For most, PTSD symptoms can include flashbacks of traumatic events and violence, intense nightmares, mood swings, and aggressive thoughts that are out of their control. As the reaction from PTSD can be so uncomfortable, many veterans and active-duty service people turn to abusing alcohol and drugs to dampen the effects and effectively self-medicate. Subsequently, veterans with PTSD are more likely to develop substance use disorders and other co-occurring disorders.[1]

Many treatment centers are specialized in helping people with addiction and mental health disorders, such as PTSD. Treating co-occurring disorders can be difficult and getting help sooner rather than later is always advisable to ensure recovery from both conditions is possible.

Veterans and substance abuse statistics

  • 22 percent of OEF and OIF veterans with post-traumatic stress disorder (PTSD) also have a substance use disorder.
  • Deployment in the military is associated with starting smoking, unhealthy drinking, drug use, and risky behaviors.

  • Rates of binge drinking in those who are deployed are rather high compared to the general population.

  • In veterans, cannabis use disorders increased more than 50% among those treated in the Veterans Health Administration (VHA) system between the years 2002 to 2009.

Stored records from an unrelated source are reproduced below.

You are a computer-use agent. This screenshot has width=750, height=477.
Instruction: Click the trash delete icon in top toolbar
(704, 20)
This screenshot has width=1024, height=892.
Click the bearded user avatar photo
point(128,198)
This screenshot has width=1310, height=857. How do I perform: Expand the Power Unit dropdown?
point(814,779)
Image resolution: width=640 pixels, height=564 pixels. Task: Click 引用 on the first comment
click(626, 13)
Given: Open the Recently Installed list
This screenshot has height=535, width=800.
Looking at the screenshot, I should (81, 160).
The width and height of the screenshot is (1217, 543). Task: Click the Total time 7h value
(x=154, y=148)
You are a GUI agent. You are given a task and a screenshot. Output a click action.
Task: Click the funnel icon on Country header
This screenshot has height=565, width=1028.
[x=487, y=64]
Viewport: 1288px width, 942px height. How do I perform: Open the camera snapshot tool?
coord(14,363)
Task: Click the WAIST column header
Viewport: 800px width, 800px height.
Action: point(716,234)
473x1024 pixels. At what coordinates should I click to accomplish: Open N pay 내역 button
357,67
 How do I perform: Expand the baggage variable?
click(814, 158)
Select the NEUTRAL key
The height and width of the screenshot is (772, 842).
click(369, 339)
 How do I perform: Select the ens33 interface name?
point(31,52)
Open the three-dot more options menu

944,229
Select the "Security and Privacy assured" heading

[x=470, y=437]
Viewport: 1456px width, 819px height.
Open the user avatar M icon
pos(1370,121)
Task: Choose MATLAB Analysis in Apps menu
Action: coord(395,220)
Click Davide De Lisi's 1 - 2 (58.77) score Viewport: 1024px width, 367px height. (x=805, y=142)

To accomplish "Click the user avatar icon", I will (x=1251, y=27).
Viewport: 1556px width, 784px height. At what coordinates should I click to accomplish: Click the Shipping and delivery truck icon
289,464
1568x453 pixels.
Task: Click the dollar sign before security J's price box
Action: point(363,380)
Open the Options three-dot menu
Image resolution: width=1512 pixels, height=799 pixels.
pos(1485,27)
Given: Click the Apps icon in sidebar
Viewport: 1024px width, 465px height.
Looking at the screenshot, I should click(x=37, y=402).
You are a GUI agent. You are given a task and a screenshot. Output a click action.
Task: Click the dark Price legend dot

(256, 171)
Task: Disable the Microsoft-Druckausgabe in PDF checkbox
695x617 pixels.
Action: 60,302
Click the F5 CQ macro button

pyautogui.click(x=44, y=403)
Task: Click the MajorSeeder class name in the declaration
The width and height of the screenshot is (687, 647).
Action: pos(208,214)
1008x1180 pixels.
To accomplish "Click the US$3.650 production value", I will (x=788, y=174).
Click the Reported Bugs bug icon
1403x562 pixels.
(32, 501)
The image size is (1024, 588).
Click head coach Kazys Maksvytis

  • Increased exposure to trauma, violence and combat increases military personnel risk of problematic drinking, and veterans diagnosed with PTSD and alcoholism are more likely to binge drink.

  • The Substance Abuse and Mental Health Services Administration (SAMSHA) estimates that between 37 and 50 percent of Afghanistan and Iraq War veterans are diagnosed with some form of mental health condition.

  • An average of 20 veterans die from suicide every day.

  • About 8 out of 10 Vietnam veterans seeking PTSD treatment have issues with alcohol abuse.

  • Suicide risk is higher for veterans, age 65 years or older, who are also diagnosed with an alcohol abuse disorder or mental illness, such as depression.

Seeking help

Finding help for addiction and substance abuse treatment is the most effective way of overcoming a drug or alcohol problem, especially if paired with a co-occurring disorder such as PTSD. According to the Army, only 40 percent of veterans who screen positive for serious emotional and substance use disorders seek help from a mental health professional. 

Stigma is a major barrier for veterans and according to SAMHSA service members frequently cite fear of personal embarrassment, disappointing comrades, losing the opportunity for career advancement, and dishonorable discharge as motivations to hide symptoms of mental illness and drug or alcohol problems from family, friends, and colleagues.[10]

The Institute of Medicine (IOM) has recommended that insurance cover be broadened to include outpatient addiction treatment and better-equipped healthcare providers, as well as increasing the level of confidentiality for those seeking treatment.

Final thoughts

Whether you or someone you know is struggling from substance abuse and/or has a co-occurring disorder such as PTSD, then finding the right treatment provider can start the process of recovery. No one should have to face addiction alone and with the right help and treatment from an inpatient or outpatient rehab program, you can reclaim your life from alcoholism or drug dependence.